ELECTRICITY FORECASTING

W. Zhao, J. Wang and H. Lu (2014). Combining Forecasts of Electricity Consumption in China with Time-varying Weights Updated by a High-order Markov Chain Model. OMEGA, 45: 80-91.

https://www.sciencedirect.com/science/article/pii/S0305048314000036

In Zhao et al. (2014), the authors considered the problem of forecasting electricity consumption in China. They proposed to use a combining method which makes good use of different forecasting models, this gives a better prediction of electricity consumption in China. At the same time, due to the instability problem, fixed weights may perform poorly. So, the combining weights are suggested to be changed according to the time-varying underlying process. In order to obtain the combining weights, they predict them based on the categorical sequences of combining weights in the sample period. For modeling this type of sequence, it has been shown that the high-order Markov chain model is a promising approach. Meanwhile, compared with a conventional model for nth order Markov chain which requires (m-1)mⁿ parameters, the parsimonious high-order Markov chain model in Ching et al. (2004, 2008), just requires n+nm² parameters. Furthermore, the model is generalized by allowing the transition matrix Q to vary with different lags to have a better prediction power. With these two advantages, the parsimonious high-order Markov chain model and estimation method are employed in Zhao et al. (2014) to predict the out-of-sample combining weights through extrapolating the in-sample weights.

The Markov chain is the combining weights of different individual models varying with time. The original categorical data sequence is a sequence of in-sample combining weights by solving one optimization problem for each time point. The combining weight vector at each time point is treated as a state probability distribution. The parsimonious high-order Markov chain model along with the estimating methods of the i-th step transition probability matrix Qi and coefficient i are followed to obtain the combining weight vector.

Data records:
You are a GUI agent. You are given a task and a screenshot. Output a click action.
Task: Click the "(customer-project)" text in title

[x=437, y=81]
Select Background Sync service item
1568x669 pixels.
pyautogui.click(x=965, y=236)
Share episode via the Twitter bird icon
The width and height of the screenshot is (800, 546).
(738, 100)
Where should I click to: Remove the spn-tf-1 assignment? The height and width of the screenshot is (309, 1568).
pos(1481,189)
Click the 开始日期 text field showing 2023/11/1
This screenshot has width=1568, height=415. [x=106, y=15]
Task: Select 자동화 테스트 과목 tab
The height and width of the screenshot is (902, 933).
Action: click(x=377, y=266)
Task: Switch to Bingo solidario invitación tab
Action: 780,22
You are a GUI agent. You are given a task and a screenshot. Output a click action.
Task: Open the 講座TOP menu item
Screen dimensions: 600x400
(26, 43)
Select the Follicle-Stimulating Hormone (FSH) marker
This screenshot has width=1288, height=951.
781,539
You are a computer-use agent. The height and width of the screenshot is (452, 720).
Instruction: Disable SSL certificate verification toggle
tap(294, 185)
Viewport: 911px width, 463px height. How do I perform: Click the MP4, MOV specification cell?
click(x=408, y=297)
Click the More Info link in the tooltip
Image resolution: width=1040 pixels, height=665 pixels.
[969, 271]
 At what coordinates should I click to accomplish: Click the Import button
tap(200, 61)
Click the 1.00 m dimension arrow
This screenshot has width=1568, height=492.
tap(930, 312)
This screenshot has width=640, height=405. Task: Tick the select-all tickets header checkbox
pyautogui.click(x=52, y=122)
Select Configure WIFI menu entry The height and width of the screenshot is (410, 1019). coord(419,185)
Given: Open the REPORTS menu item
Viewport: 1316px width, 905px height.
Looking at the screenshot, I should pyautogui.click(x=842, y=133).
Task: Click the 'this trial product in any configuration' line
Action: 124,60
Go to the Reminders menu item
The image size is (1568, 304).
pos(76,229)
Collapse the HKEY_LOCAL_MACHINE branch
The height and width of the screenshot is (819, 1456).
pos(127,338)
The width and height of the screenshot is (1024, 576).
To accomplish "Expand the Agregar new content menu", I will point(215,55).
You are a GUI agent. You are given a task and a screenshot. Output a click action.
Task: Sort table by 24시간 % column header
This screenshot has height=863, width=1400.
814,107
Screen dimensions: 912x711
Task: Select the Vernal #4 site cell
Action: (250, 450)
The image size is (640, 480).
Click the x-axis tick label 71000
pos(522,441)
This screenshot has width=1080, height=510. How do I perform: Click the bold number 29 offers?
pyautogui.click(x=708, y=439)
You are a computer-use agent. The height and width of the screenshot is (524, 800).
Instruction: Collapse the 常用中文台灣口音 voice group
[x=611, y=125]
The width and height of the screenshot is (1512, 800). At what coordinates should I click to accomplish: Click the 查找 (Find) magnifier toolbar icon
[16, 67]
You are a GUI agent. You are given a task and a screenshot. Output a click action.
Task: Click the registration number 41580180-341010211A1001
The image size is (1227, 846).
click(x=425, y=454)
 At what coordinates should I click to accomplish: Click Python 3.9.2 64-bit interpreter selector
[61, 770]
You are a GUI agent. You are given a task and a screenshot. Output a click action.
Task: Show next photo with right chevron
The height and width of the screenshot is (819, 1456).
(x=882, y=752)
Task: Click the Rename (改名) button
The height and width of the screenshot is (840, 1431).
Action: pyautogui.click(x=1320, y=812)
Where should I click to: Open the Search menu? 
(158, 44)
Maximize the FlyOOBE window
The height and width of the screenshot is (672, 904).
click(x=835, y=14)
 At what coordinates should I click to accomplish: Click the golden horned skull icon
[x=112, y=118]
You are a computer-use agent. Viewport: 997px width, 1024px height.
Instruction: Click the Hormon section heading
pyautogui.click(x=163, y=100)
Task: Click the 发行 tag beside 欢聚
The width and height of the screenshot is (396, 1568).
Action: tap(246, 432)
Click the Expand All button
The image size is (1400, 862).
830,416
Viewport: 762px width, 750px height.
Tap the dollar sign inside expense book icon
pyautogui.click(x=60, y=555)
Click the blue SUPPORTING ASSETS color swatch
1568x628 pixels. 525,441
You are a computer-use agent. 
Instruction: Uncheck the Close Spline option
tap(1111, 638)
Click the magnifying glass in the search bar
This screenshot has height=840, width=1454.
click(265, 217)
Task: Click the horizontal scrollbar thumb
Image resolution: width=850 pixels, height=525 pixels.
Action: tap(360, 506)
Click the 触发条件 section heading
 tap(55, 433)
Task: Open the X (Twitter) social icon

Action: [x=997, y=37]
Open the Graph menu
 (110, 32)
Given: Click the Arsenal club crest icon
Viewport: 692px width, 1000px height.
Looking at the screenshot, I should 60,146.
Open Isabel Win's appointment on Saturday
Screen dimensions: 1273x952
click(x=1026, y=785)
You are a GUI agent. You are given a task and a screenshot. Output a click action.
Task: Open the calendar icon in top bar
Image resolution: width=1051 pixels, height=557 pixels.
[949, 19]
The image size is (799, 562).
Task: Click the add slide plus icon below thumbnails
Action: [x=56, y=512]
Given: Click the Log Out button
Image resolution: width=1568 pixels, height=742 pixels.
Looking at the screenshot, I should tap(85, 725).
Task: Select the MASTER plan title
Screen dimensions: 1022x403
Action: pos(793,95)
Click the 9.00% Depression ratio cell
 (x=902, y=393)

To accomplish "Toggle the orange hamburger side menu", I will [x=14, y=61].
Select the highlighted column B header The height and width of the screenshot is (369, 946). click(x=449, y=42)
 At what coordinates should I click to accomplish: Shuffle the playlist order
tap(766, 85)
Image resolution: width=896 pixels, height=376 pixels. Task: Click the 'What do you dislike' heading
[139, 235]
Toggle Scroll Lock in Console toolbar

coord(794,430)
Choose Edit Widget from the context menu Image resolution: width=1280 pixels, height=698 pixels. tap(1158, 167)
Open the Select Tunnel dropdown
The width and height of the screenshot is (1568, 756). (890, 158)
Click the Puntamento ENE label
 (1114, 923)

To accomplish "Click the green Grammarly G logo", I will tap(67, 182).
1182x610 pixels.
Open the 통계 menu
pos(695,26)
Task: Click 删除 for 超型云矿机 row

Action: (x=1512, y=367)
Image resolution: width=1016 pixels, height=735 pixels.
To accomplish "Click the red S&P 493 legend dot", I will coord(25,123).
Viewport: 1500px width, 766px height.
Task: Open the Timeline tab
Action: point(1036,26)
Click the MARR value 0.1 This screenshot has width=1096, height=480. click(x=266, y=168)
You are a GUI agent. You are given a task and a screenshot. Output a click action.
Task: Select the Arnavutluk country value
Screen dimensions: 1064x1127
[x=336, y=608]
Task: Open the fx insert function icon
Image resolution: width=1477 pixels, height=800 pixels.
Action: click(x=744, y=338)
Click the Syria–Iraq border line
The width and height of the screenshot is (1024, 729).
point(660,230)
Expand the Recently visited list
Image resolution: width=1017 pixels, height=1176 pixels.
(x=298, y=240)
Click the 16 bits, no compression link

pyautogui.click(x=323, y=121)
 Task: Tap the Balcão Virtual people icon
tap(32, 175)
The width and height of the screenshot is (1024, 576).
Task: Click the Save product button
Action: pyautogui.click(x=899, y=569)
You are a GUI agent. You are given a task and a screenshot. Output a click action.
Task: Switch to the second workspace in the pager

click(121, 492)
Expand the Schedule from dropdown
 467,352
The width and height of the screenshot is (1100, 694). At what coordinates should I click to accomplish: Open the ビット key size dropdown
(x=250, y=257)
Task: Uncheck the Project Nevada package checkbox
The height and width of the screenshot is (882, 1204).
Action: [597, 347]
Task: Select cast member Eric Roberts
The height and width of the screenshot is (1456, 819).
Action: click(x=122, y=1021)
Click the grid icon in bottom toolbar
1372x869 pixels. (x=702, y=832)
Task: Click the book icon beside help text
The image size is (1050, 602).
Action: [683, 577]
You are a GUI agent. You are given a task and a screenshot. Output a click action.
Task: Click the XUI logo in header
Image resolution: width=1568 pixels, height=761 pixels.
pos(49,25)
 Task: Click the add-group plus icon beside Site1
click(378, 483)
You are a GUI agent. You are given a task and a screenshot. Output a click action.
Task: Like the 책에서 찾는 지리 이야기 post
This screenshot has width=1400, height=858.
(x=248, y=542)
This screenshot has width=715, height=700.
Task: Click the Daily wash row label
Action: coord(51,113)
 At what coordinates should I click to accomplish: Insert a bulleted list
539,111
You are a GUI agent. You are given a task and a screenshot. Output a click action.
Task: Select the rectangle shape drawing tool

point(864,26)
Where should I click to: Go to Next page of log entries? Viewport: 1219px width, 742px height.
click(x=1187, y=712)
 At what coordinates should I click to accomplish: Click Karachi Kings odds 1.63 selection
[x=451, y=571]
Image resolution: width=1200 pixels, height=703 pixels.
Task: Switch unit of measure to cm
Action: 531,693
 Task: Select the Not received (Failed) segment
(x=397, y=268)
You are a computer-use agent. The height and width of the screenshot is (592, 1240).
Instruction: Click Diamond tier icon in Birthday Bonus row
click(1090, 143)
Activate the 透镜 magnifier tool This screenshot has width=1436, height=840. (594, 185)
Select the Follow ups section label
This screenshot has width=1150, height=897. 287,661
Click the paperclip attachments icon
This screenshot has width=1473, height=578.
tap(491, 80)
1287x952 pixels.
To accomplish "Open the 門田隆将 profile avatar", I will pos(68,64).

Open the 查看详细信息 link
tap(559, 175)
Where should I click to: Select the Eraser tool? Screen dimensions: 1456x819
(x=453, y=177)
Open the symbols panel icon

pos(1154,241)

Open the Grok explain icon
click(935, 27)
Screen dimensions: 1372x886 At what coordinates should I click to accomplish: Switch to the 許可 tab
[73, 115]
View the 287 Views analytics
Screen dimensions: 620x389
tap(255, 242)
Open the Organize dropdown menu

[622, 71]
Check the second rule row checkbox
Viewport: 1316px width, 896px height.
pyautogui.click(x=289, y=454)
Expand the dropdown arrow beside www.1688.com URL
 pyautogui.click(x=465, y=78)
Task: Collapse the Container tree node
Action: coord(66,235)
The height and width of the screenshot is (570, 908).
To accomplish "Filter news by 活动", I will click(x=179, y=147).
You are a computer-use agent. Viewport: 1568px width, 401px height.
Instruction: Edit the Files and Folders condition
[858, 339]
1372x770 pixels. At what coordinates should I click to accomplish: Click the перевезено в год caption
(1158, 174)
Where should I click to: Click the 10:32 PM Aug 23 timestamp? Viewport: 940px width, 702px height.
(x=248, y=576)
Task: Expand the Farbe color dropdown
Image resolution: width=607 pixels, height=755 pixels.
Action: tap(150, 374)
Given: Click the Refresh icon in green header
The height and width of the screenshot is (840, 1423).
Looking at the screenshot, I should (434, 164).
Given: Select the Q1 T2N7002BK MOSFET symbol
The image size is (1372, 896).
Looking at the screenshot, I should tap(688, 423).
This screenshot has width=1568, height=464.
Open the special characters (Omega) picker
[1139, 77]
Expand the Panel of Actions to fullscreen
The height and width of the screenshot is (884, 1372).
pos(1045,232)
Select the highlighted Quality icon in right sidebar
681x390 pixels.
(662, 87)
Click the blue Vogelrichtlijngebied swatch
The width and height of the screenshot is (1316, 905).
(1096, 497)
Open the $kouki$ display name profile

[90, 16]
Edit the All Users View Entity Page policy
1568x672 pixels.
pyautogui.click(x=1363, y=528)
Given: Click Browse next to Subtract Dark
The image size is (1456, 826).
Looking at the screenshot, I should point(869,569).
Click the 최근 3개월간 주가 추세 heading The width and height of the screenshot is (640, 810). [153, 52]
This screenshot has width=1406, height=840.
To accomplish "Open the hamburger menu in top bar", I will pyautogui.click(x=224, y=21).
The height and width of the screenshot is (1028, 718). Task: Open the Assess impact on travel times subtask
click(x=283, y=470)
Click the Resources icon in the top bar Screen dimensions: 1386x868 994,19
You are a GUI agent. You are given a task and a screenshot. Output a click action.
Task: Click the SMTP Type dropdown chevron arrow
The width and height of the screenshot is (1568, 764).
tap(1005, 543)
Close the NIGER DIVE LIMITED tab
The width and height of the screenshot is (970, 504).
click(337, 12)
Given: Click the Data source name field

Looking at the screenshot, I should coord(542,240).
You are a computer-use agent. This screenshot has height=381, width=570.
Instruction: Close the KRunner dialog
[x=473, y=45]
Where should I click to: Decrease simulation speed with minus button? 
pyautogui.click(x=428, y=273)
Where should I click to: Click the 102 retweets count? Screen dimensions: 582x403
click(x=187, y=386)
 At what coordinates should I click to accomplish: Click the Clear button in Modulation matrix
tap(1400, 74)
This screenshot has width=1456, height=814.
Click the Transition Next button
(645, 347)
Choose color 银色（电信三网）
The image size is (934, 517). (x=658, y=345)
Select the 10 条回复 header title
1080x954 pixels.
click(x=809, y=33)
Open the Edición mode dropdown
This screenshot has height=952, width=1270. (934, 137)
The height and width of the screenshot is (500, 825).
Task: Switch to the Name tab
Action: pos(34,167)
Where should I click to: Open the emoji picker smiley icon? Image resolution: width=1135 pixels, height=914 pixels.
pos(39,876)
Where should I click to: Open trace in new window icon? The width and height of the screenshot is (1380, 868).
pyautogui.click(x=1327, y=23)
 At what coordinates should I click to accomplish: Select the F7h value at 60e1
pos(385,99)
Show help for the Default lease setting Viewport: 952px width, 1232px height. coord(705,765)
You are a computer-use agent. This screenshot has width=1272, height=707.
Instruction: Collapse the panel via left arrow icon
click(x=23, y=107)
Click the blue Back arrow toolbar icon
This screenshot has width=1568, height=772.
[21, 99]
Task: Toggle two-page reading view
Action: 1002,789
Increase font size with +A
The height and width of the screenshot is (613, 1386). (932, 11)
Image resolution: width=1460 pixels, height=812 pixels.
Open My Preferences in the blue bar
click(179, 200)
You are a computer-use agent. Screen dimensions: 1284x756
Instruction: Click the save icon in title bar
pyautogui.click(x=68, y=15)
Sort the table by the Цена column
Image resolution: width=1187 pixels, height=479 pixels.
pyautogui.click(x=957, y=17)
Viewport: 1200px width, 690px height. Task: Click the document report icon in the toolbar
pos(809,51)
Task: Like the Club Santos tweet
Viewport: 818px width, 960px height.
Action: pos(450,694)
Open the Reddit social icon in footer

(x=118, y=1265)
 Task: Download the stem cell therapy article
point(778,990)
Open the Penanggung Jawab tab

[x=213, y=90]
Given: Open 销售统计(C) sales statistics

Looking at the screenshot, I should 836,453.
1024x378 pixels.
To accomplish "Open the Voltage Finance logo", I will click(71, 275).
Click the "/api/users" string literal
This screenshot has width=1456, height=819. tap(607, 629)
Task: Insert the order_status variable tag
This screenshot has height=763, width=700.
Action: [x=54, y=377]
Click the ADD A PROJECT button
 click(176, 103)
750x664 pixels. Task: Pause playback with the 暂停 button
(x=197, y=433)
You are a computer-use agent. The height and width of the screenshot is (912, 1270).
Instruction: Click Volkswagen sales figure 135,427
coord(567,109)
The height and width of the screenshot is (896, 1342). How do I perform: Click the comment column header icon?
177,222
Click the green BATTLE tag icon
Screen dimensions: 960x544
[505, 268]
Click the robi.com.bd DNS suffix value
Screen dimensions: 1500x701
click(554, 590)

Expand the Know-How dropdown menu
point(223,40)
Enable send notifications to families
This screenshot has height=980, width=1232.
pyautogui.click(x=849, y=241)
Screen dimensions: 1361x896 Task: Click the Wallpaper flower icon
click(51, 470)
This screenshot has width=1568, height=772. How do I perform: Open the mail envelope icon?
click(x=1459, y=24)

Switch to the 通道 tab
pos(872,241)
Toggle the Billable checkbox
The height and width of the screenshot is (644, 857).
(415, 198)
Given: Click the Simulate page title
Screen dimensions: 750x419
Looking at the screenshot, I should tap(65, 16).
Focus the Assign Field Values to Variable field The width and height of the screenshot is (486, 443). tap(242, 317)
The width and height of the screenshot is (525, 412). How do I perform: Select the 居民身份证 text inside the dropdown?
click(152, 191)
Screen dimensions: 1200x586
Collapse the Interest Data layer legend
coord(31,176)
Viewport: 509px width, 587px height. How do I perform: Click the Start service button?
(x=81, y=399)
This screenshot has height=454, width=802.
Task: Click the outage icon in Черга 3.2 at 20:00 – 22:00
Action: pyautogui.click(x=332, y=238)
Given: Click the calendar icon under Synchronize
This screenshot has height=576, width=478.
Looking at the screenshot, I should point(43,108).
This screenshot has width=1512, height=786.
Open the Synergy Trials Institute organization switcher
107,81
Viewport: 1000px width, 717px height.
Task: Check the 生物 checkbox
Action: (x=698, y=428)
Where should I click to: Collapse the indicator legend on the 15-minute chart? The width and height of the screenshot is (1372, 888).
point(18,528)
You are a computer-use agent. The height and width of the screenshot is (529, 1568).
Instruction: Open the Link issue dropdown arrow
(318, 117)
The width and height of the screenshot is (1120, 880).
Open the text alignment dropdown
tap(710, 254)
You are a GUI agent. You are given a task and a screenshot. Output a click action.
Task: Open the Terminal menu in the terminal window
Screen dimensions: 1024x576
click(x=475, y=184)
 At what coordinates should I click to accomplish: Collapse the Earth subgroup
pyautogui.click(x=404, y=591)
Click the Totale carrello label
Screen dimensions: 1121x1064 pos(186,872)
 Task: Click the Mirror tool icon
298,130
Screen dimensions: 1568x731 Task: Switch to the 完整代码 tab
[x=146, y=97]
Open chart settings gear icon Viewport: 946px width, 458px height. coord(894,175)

REQUIRED ACTIONS:
1. From the passage on electricity forecasting, reproduce word for word the section that opens with "W. Zhao, J." and ends after "OMEGA, 45: 80-91.".
2. Decide whether the passage on electricity forecasting supports each statement, answering yes or no and quoting the words that settle it: (a) A conventional model for an nth order Markov chain needs (m-1)mⁿ parameters. (b) The instability problem is given as a reason to keep the combining weights fixed. (c) The combining weight vector at each time point is treated as a state probability distribution.
3. According to the passage on electricity forecasting, which journal published the 2014 article by W. Zhao, J. Wang and H. Lu?
Work only from the passage on electricity forecasting.

LIST OF SOLUTIONS:
1.
W. Zhao, J. Wang and H. Lu (2014). Combining Forecasts of Electricity Consumption in China with Time-varying Weights Updated by a High-order Markov Chain Model. OMEGA, 45: 80-91.

2.
(a) Yes: "compared with a conventional model for nth order Markov chain which requires (m-1)mⁿ parameters"
(b) No: "due to the instability problem, fixed weights may perform poorly"
(c) Yes: "The combining weight vector at each time point is treated as a state probability distribution."

3. OMEGA